Results showed that hematologic CR rate was 53% for Dara-CyBorD compared with 18% for CyBorD alone (OR, 5.1; 95% CI, 3.2-8.2; P <.0001). The 6-month organ response rate was nearly doubled for patients treated with the addition of subcutaneous daratumumab versus CyBorD alone for both cardiac (42% vs 22%) and kidney (54% vs 27%) responses.1

The Dara-CyBorD combination achieved higher rates of overall hematologic response (92% vs 77%) and very good partial response or better (VGPR; 79% vs 49%) (FIGURE).1 Among responders, median time to VGPR or better was 17/60 days for the daratumumab arm compared with 25/85 days for CyBorD alone. MOD-PFS favored DARA-CyBorD-treated patients (HR, 0.58; 95% CI, 0.37-0.93; P = .0230).

There were 388 patients randomized to either Dara-CyBorD (n = 195) or CyBorD (n = 193). All patients received weekly cyclophosphamide (300 mg/m2 orally or intravenously), bortezomib (1.3 mg/m2 subcutaneously), and dexamethasone (20-40 mg orally or intravenously) for six 28-day cycles. Subcutaneous daratumumab was administered weekly by injection in cycles 1 and 2, every 2 weeks in cycles 3 through 6, and every 4 weeks thereafter for up to 24 cycles.

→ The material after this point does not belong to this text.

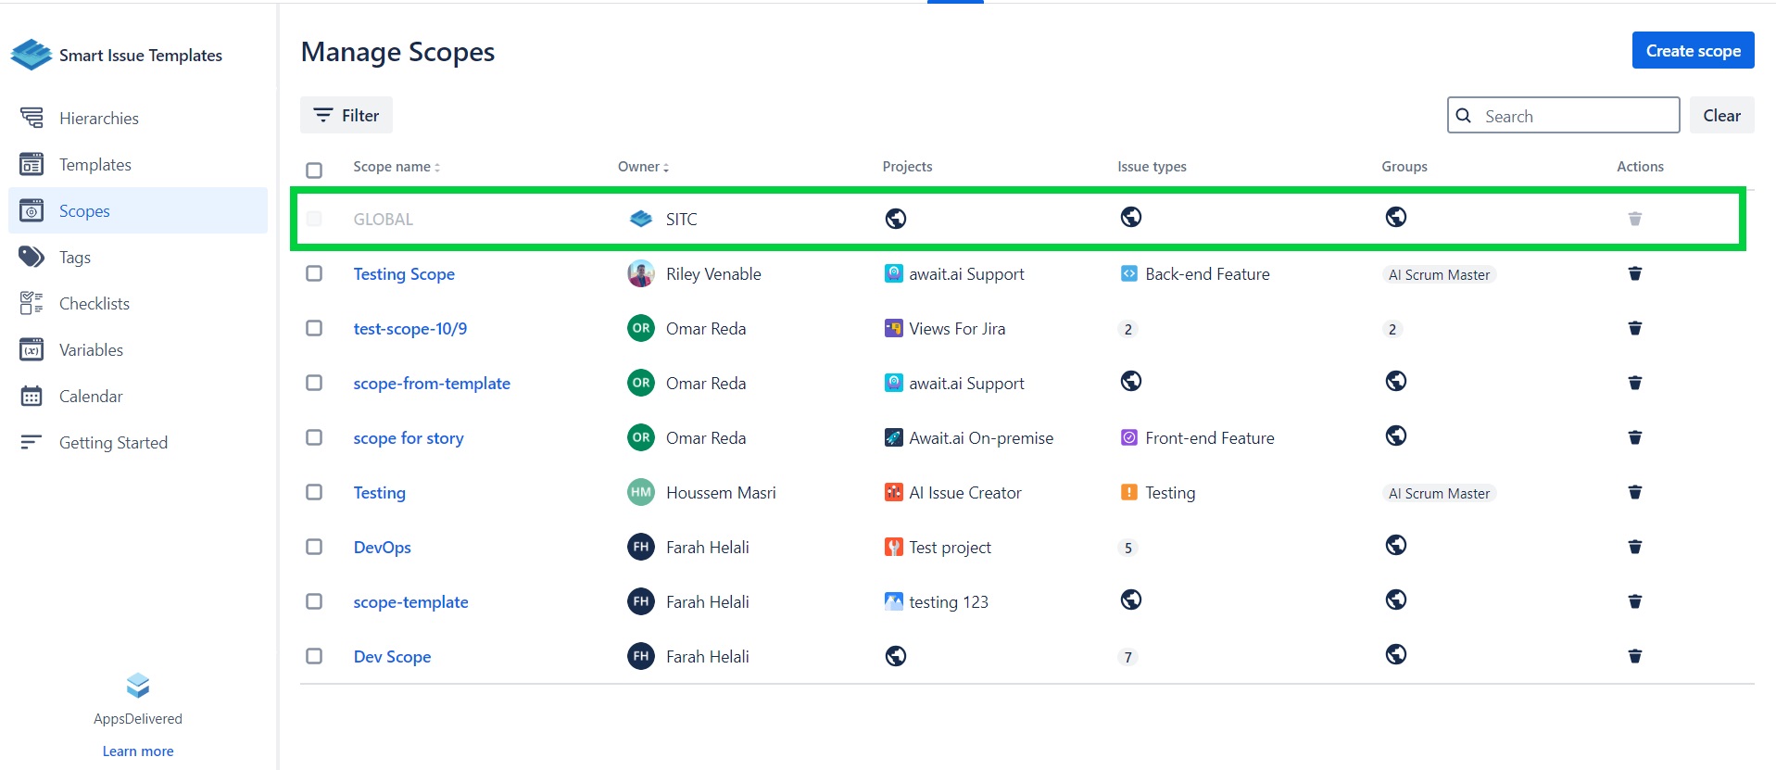Click the Calendar sidebar icon
The image size is (1776, 770).
[31, 396]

The efficacy and safety profile of intravenous and subcutaneous daratumumab are well characterized. The agent showed no new safety concerns, according to Kastritis. The rate of discontinuation due to treatment-emergent adverse events (TEAEs) was 4% in both arms.

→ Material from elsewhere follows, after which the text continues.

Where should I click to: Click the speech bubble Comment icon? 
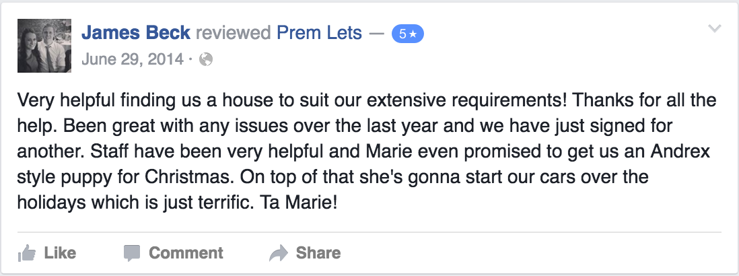pos(132,253)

The most common grade 3/4 TEAEs occurring in more than 5% of patients treated on the daratumumab arm were lymphopenia (13% with Dara-CyBorD vs 10% with CyBorD), pneumonia (8% vs 4%, respectively), diarrhea (6% vs 4%), cardiac failure (congestive; 6% vs 5%), neutropenia (5% vs 3%), syncope (5% vs 6%), and peripheral edema (3% vs 6%). Fourteen patients (7%) experienced systemic administration-related reactions with daratumumab-CyBorD; all were grade 1/2 in severity, and most occurred during the fi rst infusion. A total of 56 deaths occurred in the entire trial, 29 patients treated with Dara-CyBorD and 27 who got CyBorD.

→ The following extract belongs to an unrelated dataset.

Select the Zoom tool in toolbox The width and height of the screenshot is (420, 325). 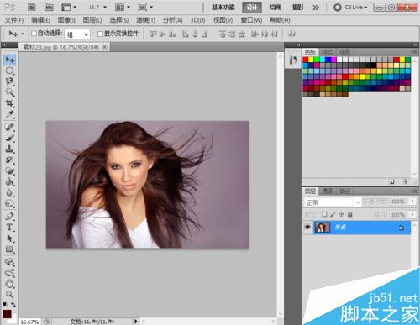(x=10, y=294)
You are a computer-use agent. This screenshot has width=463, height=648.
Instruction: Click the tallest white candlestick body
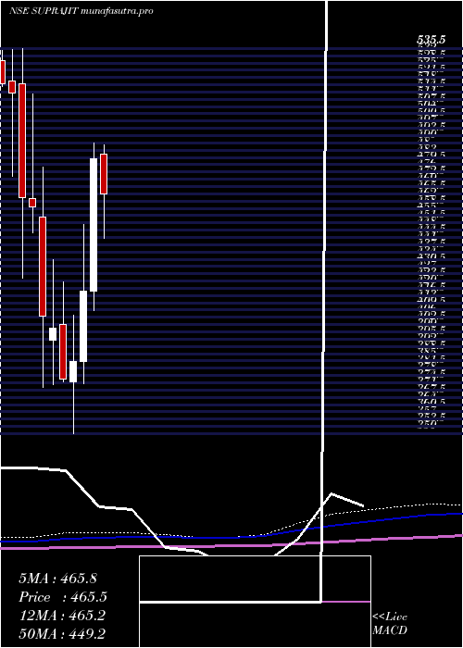tap(94, 225)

Daratumumab is the first and only subcutaneous CD38-directed antibody approved globally. In May of this year, the FDA approved the subcutaneous formulation alone and in combination for the treatment of adult patients with multiple myeloma.2

The manufacturer responsible for producing daratumumab, Janssen Biotechnologies, collaborated with Halozyme Therapeutics to develop the subcutaneous form of the agent. Halozyme’s Enhanze system works to degrade hyaluronan, a polysaccharide found in the extracellular matrix of the subcutaneous tissue, thus allowing large volumes of the drug to be delivered in a single subcutaneous injection.3


1. Kastritis E, Palladini G, Minnema MC, et al. Subcutaneous daratumumab + cyclophosphamide, bortezomib, and dexamethasone (CyBorD) in patients with newly diagnosed light chain (AL) amyloidosis: primary results from the phase 3 ANDROMEDA study. Presented at: 25th Congress of the European Hematology Association; June 11-21, 2020. Abstract LB2604.

2. FDA approves daratumumab and hyaluronidase-fi hj for multiple myeloma. FDA. May 1, 2020. Accessed July 13, 2020.

3. Enhanze drug delivery technology. Halozyme. Accessed June 3, 2020.